┌──

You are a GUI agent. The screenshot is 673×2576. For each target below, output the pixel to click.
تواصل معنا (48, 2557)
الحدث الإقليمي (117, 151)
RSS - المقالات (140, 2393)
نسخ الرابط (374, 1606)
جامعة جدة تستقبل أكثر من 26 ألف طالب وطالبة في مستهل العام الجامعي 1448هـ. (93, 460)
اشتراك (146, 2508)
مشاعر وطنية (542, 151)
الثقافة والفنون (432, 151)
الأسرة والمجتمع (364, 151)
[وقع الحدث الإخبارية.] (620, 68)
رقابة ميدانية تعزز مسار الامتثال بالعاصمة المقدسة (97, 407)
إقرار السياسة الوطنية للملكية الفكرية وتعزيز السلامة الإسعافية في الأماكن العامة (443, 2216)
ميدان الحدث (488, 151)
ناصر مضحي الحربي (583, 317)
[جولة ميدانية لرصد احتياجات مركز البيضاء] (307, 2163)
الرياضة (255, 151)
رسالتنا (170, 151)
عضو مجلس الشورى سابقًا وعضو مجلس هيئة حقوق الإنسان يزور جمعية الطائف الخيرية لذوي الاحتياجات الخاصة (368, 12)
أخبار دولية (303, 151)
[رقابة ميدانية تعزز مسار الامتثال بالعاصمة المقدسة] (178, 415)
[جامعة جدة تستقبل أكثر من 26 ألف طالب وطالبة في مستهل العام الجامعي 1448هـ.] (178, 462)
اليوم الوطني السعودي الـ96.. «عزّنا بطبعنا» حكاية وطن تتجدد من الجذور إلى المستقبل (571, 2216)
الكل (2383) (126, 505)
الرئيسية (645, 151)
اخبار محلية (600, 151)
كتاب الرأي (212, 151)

└──

### [Aim of the exercise]
Once you have read the listing, retype it in full, word for word.

### [Your solution]
You are a GUI agent. The screenshot is 673×2576. For each target below, output the pixel to click.
تواصل معنا (48, 2557)
الحدث الإقليمي (117, 151)
RSS - المقالات (140, 2393)
نسخ الرابط (374, 1606)
جامعة جدة تستقبل أكثر من 26 ألف طالب وطالبة في مستهل العام الجامعي 1448هـ. (93, 460)
اشتراك (146, 2508)
مشاعر وطنية (542, 151)
الثقافة والفنون (432, 151)
الأسرة والمجتمع (364, 151)
[وقع الحدث الإخبارية.] (620, 68)
رقابة ميدانية تعزز مسار الامتثال بالعاصمة المقدسة (97, 407)
إقرار السياسة الوطنية للملكية الفكرية وتعزيز السلامة الإسعافية في الأماكن العامة (443, 2216)
ميدان الحدث (488, 151)
ناصر مضحي الحربي (583, 317)
[جولة ميدانية لرصد احتياجات مركز البيضاء] (307, 2163)
الرياضة (255, 151)
رسالتنا (170, 151)
عضو مجلس الشورى سابقًا وعضو مجلس هيئة حقوق الإنسان يزور جمعية الطائف الخيرية لذوي الاحتياجات الخاصة (368, 12)
أخبار دولية (303, 151)
[رقابة ميدانية تعزز مسار الامتثال بالعاصمة المقدسة] (178, 415)
[جامعة جدة تستقبل أكثر من 26 ألف طالب وطالبة في مستهل العام الجامعي 1448هـ.] (178, 462)
اليوم الوطني السعودي الـ96.. «عزّنا بطبعنا» حكاية وطن تتجدد من الجذور إلى المستقبل (571, 2216)
الكل (2383) (126, 505)
الرئيسية (645, 151)
اخبار محلية (600, 151)
كتاب الرأي (212, 151)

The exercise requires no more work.